A study released March 19 by the University of North Carolina Center for Community Capital shows that owners of energy-efficient homes have a much lower mortgage default risk than owners of conventional residences. The default rates between energy-efficient and conventional houses can differ by as much as 33 percent.
The report also revealed that homes with an Energy Star rating were 25 percent less likely to prepay on loans, which makes these loans more profitable for lenders.
The study indicated that mortgage lenders and servicers could benefit from including an energy audit as part of the mortgage underwriting process and offer more underwriting flexibility for energy-efficient homes.
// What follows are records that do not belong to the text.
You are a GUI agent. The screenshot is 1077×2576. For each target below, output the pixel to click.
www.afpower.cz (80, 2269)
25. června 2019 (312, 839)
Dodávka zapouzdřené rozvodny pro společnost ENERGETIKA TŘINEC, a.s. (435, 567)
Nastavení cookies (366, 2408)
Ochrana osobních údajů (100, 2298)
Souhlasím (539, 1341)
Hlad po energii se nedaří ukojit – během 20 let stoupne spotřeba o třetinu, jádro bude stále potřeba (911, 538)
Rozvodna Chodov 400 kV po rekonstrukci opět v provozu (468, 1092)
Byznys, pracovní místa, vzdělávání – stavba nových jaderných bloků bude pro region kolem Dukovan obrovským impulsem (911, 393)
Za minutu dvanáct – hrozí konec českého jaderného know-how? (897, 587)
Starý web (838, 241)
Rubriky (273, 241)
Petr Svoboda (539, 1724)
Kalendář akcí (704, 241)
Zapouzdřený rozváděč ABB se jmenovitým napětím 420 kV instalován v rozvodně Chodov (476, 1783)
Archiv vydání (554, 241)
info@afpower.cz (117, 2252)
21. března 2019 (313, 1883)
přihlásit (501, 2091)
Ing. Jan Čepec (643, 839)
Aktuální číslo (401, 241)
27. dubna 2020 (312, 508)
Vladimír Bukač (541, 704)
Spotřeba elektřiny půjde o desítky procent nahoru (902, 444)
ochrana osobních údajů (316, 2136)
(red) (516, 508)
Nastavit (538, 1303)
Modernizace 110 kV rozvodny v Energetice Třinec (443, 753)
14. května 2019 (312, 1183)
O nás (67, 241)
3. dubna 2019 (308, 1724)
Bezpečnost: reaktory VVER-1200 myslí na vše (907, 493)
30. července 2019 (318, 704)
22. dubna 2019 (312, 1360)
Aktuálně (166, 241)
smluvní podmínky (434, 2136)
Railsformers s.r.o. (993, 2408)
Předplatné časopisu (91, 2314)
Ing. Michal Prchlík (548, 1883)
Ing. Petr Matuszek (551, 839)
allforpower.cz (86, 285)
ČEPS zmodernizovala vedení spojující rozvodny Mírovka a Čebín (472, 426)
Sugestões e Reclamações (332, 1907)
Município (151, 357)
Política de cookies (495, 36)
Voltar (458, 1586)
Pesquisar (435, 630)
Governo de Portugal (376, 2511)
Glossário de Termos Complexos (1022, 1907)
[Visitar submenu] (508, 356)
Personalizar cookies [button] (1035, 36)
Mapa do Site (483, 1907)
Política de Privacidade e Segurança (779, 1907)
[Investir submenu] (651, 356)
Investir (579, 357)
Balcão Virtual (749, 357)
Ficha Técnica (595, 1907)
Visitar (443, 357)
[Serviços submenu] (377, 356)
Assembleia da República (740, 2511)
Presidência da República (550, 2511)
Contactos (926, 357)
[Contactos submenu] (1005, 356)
The money homeowners save on energy costs often is rerouted into mortgage payments.
The report noted that U.S. homeowners spend $230 billion each year on energy with residential costs accounting for about 20 percent of total energy consumed.
Robert Quercia, one of the study’s authors, noted that servicers’ failure to address savings in energy- efficient home purchases prevents many middle-income borrowers from fully benefiting from the cost savings of purchasing a more sustainably built and operated home.
Quercia urged Congress to consider the impact of energy-efficient homes when working on changes to mortgage underwriting legislation.
The UNC study was based on a sample of 71,000 mortgages originated between 2002 and 2012 in 38 states and the District of Columbia through data provided by analytics firm CoreLogic. Some 35 percent of residences in the study had Energy Star ratings.
In keeping with the study’s push for an expanded review of energy-efficient features, the Appraisal Institute released its enhanced Residential Green and Energy Efficient Addendum March 7. The form is designed to assist in the valuation of energy-efficient home features.